Does the Claimant raise some reviewable error of the General Division upon which the appeal might succeed?

[11] In support of his application for leave to appeal, the Claimant submits that the General Division made an error in law when it concluded that he was not available for work and that the Commission did not have the obligation to give him notice of an impending disentitlement for availability.

[12] The Claimant established a claim for EI regular benefits effective August 22, 2021.

[13] The law says that the Commission may, at any point after benefits are paid to a claimant who attends a course, program of instruction or training, verify that the claimant is entitled to those benefits by requiring proof that they were capable of and available for work on any working day of their benefit period.Footnote 1

[14] This provision, which is part of the Temporary Measures to Facilitate Access to Benefits during the pandemic, acknowledges that during the pandemic, verification of entitlement may not have been possible at the time benefits are initially paid, and to allow for subsequent verification even after benefits have been paid.

[15] I notice that the provision was in force when the Claimant established his claim for EI benefits.Footnote 2 It does not require that the Commission give prior notice of an impending disentitlement for availability.

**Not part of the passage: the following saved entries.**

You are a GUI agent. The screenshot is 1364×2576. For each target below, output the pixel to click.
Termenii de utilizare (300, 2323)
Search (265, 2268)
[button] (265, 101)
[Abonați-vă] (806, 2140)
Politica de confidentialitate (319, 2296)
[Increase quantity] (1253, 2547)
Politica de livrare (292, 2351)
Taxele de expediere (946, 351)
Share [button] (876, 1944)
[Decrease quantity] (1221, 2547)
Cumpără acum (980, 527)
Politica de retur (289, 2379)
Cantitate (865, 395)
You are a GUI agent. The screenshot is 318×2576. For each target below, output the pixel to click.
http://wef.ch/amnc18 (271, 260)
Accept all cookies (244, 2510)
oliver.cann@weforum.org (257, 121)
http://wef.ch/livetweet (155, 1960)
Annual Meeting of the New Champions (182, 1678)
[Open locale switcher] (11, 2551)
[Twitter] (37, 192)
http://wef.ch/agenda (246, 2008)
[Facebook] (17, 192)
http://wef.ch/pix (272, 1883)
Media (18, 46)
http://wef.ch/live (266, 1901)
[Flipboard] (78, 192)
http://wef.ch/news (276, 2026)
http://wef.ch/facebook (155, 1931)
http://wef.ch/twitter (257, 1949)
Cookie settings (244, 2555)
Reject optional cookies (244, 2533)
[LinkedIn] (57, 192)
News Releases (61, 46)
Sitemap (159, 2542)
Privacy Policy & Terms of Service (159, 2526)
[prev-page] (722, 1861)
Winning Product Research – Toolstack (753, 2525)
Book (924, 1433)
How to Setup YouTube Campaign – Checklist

[16] Furthermore, the Federal Court of Appeal has established that a warning could be required when a claimant as shown that their efforts to find suitable employment were reasonable.Footnote 3

[17] In the present case, a warning was certainly not necessary since the Claimant initially admitted to the Commission that he had not applied anywhere for work but that he would at the end of the semester.Footnote 4 When subsequently asked by the Commission to forward information regarding his job search, he did not respond after several calls by the Commission.Footnote 5

[18] The General Division found that the Claimant’s job search efforts were not enough to show that he was making efforts to find a suitable job.

[19] The law clearly states that to be entitled to benefits, a claimant must establish their availability for work, and to do this, they must look for work. A claimant must establish their availability for work for each working day in a benefit period and this availability must not be unduly limited.

[20] Furthermore, availability must be demonstrated during regular hours for every working day and cannot be restricted to irregular hours resulting from a course schedule that significantly limits availability.Footnote 6

[21] The evidence supports the General Division’s conclusion that the Claimant did not demonstrate that he was available for work but unable to find a suitable job. 

[22] After reviewing the docket of appeal, the General Division decision and considering the arguments of the Claimant in support of his request for leave to appeal, I find that the appeal has no reasonable chance of success. The Claimant has not raised a question that could possibly lead to the reversal of the disputed decision.

Conclusion

[23] Leave to appeal is refused. This means the appeal will not proceed.